===== Selected excerpt
As it chose to only refer to the right to conduct a business, the court effectively positioned a shield between the company and anti-discrimination law on the basis of the respect that is legally due to private employers’ choices. Such protection of the private choice via a reference to employers’ and companies’ fundamental rights within the framework of anti-discrimination law effectively insulates the workplace from any robust understanding—let alone application—of anti-discrimination law. In other words, this is a clear example of the ways in which the very framing of the issue as a “private” issue, whose resolution ought to be determined by the legitimacy of the autonomous choice of an employer to display an image of neutrality, precludes the full application of anti-discrimination law. It is all the more true that the sister ruling to Achbita delivered by the court on the very same day131 only reinforces this interpretation. The combination of the two rulings does indeed read as follows: although they ought not to restrict their employees’ freedom of religion on the grounds of their customers’ prejudiced preferences, employers (and corporations) can legitimately anticipate such prejudices by internalizing neutrality policies—thereby avoiding any “risk” of interfering with their employees’ expression of beliefs and convictions.132 In other words, the CJEU has effectively given companies a blueprint that protects them from claims of religious discrimination from the moment they adopt an internal neutrality policy. The result of these important interventions is thus one that delineates “the workplace” as a specific social space that can well be shielded from any robust intervention of anti-discrimination law with respect to religion. The fact that this particular social space is by definition a private one, and that the precise legal artifact that effectively shields it away from the operation, and application of anti-discrimination law is the right to conduct a business are further elements that confirm that, in Europe too, the public–private divide is a central element of the limitation of the scope of anti-discrimination law.2.

2. Local Autonomy as a Limit on Equality Law

There is another cross-cutting legal concept that similarly plays out to restrict and contain the reach of equality and anti-discrimination law principles: that of local autonomy. Both American and European law swarm with cases in which judges have used that concept in order to hold back equality and non-discrimination clauses.
==========
===== Supplied data
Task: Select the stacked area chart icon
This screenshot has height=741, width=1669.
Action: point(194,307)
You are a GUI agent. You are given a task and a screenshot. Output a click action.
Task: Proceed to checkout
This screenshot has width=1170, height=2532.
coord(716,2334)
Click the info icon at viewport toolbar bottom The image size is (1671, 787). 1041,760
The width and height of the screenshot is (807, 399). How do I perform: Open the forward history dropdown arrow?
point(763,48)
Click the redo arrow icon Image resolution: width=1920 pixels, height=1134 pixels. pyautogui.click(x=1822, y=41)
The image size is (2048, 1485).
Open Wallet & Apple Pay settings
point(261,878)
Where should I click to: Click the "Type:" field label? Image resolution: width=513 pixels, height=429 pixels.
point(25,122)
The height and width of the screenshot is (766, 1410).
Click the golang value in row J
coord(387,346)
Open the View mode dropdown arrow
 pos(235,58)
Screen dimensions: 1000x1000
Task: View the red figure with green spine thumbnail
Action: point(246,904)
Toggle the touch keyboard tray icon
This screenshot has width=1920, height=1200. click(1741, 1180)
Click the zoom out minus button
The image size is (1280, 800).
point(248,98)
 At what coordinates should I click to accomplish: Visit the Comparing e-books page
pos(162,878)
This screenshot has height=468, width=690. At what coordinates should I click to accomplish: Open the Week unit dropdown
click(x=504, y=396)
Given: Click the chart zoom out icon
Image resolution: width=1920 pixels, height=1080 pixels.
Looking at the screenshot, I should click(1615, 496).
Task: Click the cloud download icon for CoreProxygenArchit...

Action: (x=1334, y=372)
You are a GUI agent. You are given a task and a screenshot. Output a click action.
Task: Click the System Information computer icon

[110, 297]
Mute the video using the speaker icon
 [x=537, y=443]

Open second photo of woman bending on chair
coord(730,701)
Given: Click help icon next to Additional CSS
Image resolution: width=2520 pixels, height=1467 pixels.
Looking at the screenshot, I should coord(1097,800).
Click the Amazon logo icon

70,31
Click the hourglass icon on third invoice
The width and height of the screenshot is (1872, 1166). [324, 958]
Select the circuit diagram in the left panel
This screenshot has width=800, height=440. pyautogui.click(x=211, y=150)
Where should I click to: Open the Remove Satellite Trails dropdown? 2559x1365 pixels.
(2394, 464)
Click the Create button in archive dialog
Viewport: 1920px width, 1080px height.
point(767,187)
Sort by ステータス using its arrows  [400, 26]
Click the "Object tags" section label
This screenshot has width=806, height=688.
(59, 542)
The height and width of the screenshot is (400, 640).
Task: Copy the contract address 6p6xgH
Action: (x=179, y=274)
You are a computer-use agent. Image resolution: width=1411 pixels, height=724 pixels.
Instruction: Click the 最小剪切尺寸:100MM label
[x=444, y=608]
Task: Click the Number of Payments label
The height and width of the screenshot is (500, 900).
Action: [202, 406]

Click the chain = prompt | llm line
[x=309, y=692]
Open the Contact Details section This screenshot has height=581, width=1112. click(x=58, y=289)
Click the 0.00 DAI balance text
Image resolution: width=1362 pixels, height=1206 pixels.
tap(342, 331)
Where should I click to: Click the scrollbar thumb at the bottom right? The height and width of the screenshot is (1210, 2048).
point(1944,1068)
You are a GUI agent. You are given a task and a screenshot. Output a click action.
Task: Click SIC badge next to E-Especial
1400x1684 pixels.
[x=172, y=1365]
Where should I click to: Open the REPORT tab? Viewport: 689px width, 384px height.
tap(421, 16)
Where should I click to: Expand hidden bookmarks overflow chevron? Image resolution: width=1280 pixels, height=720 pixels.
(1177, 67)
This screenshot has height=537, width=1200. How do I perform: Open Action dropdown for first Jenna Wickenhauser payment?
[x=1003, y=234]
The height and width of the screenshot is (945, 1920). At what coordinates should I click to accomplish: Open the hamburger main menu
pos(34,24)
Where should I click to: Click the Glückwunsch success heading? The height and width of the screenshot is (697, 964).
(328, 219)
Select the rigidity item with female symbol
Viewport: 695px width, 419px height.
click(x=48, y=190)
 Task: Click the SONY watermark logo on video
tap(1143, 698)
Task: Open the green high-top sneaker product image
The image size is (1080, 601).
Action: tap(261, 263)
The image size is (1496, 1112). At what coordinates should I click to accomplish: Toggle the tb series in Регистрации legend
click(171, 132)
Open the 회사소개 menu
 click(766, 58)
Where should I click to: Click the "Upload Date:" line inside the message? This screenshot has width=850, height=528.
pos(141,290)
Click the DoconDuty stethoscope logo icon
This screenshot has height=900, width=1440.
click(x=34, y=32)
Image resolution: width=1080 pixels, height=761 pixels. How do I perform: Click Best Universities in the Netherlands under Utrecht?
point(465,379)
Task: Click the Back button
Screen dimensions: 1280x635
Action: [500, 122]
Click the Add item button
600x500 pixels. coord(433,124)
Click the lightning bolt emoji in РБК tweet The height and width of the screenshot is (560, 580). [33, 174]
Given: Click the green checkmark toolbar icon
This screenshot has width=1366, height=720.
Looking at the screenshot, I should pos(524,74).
==========
▶ [Task instructions]:
a. Return the passage from the excerpt on anti-discrimination law, starting at "There is another" and ending at "and non-discrimination clauses.".
b. Translate this sentence from the excerpt on anti-discrimination law into French: "In other words, the CJEU has effectively given companies a blueprint that protects them from claims of religious discrimination from the moment they adopt an internal neutrality policy."
c. Extend the excerpt on anti-discrimination law, picking up after its final sentence.

▶ [Answer list]:
a.
There is another cross-cutting legal concept that similarly plays out to restrict and contain the reach of equality and anti-discrimination law principles: that of local autonomy. Both American and European law swarm with cases in which judges have used that concept in order to hold back equality and non-discrimination clauses.

b. En d'autres termes, la CJUE a de fait fourni aux entreprises un modèle qui les protège contre les recours pour discrimination religieuse dès le moment où elles adoptent une politique interne de neutralité.

c.
In the United States, the long constitutional history of segregationist legal rules is replete with rulings whereby federal judges, including Supreme Court Justices, have declined to strike them down on the grounds that the issue at stake (be it the regulation of public transportation, educational policy, or other such issues) and related matters belong to the various states. This mode of reasoning is of course structural to American law, given the federal nature of the legal system. It remains noteworthy that it plays out massively on the issues that this Paper contemplates, even though equal protection requirements have been held to apply to the federal government.133 It is also worth noting that “[d]e jure segregation was primarily enacted as a matter of state law[,]”134—hence the particular acuteness of the issue of whether federal constitutional law constrained and even forbade legal segregation at the state level.

Again, going back to those opinions written by Justice Harlan that do not match the vibrant colorblind creed he expressed in his famous dissent over the Plessy case,135 several scholars consider that one of reasons why Harlan did not oppose the decisions of a local board of education to close a school that catered to Black students for financial motives, while maintaining the school attended by white students, had to do with the fact that schooling was, at any rate, a matter belonging to the respective states.136 This rationale remains essential throughout much of the constitutional struggles over segregation.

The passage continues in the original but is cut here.